My assumption that the basement document safe had an effective door seal turned out to be wrong, so I replaced the bagged desiccant with a tray of granules, sealed the door with masking tape, and tried again:

The jagged black curve shows the Basement Laboratory temperature trending toward the usual mid-50s winter level. The dead-flat horizontal blue line at 15% RH shows the tray of desiccant can keep up with whatever air leakage might occur around the tape and through the floor bolts.
I cannot find the table (that I once had and know exists somewhere) which lists various desiccants and their terminal humidity levels in a sealed container.
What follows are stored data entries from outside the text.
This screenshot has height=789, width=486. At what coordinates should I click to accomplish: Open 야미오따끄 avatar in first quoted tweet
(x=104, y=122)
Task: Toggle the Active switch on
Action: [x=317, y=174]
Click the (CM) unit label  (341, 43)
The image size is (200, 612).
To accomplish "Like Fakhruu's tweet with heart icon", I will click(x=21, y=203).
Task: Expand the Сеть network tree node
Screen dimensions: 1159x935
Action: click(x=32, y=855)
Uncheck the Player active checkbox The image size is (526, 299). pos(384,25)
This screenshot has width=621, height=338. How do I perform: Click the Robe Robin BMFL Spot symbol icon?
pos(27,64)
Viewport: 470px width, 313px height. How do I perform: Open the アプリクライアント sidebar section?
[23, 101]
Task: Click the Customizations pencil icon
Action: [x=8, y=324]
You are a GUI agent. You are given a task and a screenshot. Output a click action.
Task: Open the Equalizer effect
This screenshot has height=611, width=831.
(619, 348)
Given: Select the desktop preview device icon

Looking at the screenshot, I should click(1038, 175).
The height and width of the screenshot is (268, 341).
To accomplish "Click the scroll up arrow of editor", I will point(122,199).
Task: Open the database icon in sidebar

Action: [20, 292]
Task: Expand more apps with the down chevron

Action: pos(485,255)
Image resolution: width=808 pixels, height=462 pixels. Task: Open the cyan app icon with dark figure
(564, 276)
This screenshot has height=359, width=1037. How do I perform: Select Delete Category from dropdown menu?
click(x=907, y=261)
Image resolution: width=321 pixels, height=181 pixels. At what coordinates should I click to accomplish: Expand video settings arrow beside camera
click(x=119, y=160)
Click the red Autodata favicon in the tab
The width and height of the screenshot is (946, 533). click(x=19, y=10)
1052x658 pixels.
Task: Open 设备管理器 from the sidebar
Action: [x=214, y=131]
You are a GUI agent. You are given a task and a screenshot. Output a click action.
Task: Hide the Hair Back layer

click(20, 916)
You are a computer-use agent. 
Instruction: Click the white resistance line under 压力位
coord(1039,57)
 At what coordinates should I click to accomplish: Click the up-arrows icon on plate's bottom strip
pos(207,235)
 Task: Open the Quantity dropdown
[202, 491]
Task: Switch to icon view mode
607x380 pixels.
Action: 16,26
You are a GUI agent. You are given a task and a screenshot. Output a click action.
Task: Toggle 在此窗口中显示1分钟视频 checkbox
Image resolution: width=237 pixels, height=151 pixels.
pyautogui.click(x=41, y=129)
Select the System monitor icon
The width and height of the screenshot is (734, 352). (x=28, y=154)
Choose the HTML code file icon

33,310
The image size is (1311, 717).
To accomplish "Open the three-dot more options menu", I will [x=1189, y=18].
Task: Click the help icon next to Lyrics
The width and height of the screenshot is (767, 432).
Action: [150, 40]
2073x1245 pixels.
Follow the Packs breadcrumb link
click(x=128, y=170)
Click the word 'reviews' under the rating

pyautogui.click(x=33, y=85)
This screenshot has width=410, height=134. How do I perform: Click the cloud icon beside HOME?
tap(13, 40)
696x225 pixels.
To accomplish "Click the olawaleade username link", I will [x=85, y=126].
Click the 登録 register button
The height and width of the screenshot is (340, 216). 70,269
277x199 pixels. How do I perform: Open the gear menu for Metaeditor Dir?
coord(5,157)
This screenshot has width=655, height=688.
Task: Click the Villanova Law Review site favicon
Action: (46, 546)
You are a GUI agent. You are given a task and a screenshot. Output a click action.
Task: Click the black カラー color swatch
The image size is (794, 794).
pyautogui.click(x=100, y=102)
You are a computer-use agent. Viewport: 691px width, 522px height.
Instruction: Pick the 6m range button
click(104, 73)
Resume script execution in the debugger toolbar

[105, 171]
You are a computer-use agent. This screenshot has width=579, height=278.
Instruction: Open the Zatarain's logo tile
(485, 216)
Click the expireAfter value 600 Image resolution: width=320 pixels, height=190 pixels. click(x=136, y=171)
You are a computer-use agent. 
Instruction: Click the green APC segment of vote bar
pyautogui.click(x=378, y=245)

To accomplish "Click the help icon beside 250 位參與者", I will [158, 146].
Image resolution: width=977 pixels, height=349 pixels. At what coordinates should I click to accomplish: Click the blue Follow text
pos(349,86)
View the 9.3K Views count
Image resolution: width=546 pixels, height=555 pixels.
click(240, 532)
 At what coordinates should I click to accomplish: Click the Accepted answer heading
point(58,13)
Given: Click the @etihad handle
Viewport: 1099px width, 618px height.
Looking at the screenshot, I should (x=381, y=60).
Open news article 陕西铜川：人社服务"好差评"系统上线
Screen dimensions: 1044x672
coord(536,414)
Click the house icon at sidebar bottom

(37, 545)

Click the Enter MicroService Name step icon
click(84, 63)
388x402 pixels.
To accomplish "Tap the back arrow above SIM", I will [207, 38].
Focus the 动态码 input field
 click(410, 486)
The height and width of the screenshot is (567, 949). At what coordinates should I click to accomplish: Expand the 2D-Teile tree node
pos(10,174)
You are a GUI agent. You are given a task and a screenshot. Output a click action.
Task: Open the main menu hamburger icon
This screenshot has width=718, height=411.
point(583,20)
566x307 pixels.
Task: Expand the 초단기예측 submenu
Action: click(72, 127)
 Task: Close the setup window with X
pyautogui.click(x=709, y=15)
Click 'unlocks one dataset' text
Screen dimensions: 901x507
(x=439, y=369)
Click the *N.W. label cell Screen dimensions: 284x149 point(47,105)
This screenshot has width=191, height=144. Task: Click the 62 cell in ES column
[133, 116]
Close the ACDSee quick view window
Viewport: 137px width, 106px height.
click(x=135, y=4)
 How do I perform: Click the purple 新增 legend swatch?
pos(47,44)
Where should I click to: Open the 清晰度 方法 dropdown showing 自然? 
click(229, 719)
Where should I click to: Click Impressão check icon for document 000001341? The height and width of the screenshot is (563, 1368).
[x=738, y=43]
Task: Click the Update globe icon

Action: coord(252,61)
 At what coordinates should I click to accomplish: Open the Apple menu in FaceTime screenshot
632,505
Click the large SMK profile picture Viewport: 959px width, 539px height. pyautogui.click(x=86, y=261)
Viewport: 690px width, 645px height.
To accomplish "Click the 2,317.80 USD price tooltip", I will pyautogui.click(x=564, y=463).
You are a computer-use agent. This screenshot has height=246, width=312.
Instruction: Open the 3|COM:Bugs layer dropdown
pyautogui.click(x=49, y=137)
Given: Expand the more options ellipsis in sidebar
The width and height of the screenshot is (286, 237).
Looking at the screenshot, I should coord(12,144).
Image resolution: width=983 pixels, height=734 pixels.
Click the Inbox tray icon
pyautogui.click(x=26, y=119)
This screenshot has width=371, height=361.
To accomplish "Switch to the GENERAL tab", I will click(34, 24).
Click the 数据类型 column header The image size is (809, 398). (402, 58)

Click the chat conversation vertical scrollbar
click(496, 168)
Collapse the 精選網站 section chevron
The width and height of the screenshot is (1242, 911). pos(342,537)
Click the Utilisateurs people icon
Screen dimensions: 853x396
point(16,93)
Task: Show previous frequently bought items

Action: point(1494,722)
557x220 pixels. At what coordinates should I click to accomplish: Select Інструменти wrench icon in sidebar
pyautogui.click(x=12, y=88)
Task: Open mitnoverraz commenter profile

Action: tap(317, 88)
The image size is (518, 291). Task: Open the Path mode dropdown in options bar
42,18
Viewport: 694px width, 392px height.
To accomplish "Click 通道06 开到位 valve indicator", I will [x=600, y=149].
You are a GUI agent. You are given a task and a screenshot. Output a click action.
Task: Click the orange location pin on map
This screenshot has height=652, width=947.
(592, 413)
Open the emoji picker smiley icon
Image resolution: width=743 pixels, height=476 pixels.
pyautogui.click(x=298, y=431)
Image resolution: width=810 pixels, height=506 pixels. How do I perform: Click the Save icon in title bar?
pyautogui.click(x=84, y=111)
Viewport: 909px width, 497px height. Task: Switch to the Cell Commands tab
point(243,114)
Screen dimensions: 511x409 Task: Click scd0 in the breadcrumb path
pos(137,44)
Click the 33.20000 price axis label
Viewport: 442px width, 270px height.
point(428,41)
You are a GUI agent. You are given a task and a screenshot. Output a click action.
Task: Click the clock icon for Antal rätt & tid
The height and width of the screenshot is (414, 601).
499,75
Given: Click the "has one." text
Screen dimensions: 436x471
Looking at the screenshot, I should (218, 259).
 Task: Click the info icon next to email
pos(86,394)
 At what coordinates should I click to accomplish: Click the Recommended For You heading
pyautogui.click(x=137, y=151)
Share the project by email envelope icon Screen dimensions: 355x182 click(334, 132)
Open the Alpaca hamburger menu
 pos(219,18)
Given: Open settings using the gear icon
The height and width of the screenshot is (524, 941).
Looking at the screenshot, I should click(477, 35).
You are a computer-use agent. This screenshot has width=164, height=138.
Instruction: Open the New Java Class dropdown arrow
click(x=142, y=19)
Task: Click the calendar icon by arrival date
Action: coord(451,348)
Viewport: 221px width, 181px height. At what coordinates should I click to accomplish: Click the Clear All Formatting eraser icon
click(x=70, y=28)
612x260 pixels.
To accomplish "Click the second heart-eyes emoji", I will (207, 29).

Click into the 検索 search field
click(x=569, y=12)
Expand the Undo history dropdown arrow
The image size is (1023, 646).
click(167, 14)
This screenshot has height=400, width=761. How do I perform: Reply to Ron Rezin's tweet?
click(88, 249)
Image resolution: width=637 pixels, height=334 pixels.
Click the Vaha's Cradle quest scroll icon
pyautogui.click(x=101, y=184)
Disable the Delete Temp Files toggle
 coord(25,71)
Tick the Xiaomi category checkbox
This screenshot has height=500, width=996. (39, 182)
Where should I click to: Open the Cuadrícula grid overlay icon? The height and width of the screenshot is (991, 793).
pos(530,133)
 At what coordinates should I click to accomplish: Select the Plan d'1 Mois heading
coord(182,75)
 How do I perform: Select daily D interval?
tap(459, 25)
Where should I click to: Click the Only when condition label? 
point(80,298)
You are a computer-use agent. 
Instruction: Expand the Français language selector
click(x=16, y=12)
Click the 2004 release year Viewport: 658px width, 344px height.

I’m pretty sure the low humidity means it’s one of the clay-based desiccants, not silica gel.
Comments
5 responses to “Basement Safe Humidity: Sealing the Door”
For the capacity of various desiccants, how about the charts that are found here:
http://www.sorbentsystems.com/desiccants_charts.html
I must be mis-remembering that chart, because the stabilized humidity would obviously depend on the amount of water in the air and the amount of desiccant in the box.
Knowing the volume of the safe and the starting RH would give the amount of water, then it seems you could inject that into Figure 2 and work backwards to the RH. I think so, anyway…
[…] desiccant in the basement safe: Desiccant in […]
[…] the door sealed, that tray of desiccant ran out of capacity after holding 14%RH for four months. The humidity rose to 24% at the end of […]
[…] gel (or whatever those granules might be) holds the humidity firmly at 14 to 15 %, at least with a simple masking tape seal around the door opening that dates back to early 2012. Less water vapor gets through the door during the winter, due to the […]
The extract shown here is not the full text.